• **Seitenauszug**
----

Ich bin ein Gott


VINETA – Atlantis des Nordens


Wie man aus einer Katastrophe als Sieger hervorgeht

 

Als Gott des Nordens hat man es heutzutage wirklich nicht leicht. Wie sollen wir bloß unsere Langeweile bekämpfen? Uns ist ja soooo fad. Wie wäre es denn mit einer Hungersnot oder einem strengen Winter? Den könnten wir über das Land an der Ostsee schicken und uns am Elend der Menschen ergötzen. Oder besser: Wir lassen die Stadt Vineta mit wohlgeformten Flutwellen untergehen, Stück für Stück, einen Bezirk nach dem anderen. Und damit es uns auch dabei nicht zu schnell fad wird, lasst uns doch das Ganze mit einem kleinen Spielchen verbinden. Jeder von uns 6 Göttern stellt einen Stadtteil und eines der Völker unter seinen besonderen Schutz, hält diese aber vor den anderen geheim. Ist schließlich nur noch ein Stadtteil übrig, werden wir sehen, wer der Mächtigste unter uns ist. Wohlan denn: Lasset das Spiel beginnen!

----

• **Bereitgestellte Daten**
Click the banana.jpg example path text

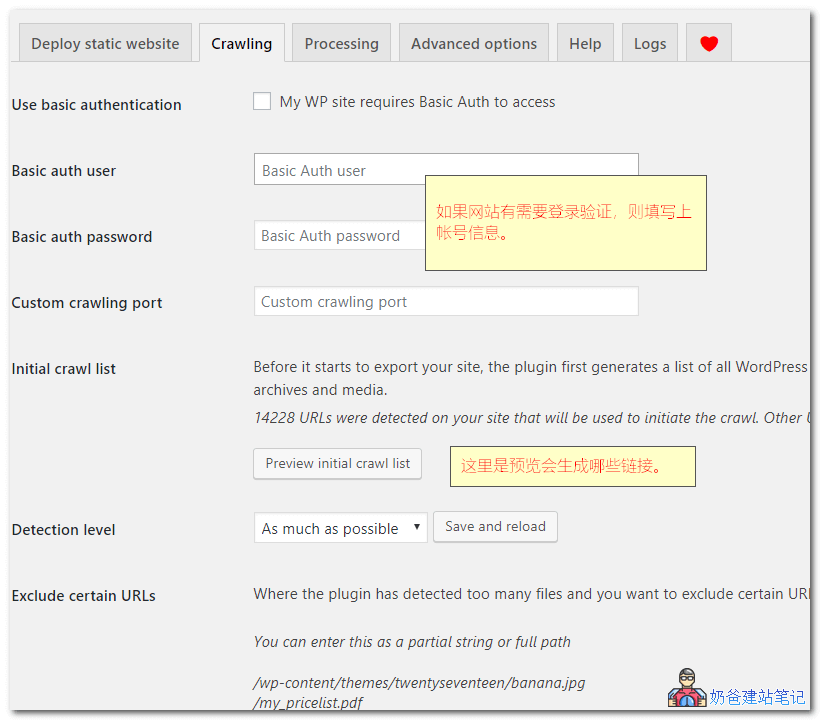pyautogui.click(x=419, y=683)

----

• **Anforderungen**
Kopiere aus dem Seitenauszug wortgetreu den Abschnitt, der mit den Worten „Als Gott des“ beginnt und mit „das Spiel beginnen!“ endet. Die Daten spielen hierfür keine Rolle.

• **Ergebnis**
Als Gott des Nordens hat man es heutzutage wirklich nicht leicht. Wie sollen wir bloß unsere Langeweile bekämpfen? Uns ist ja soooo fad. Wie wäre es denn mit einer Hungersnot oder einem strengen Winter? Den könnten wir über das Land an der Ostsee schicken und uns am Elend der Menschen ergötzen. Oder besser: Wir lassen die Stadt Vineta mit wohlgeformten Flutwellen untergehen, Stück für Stück, einen Bezirk nach dem anderen. Und damit es uns auch dabei nicht zu schnell fad wird, lasst uns doch das Ganze mit einem kleinen Spielchen verbinden. Jeder von uns 6 Göttern stellt einen Stadtteil und eines der Völker unter seinen besonderen Schutz, hält diese aber vor den anderen geheim. Ist schließlich nur noch ein Stadtteil übrig, werden wir sehen, wer der Mächtigste unter uns ist. Wohlan denn: Lasset das Spiel beginnen!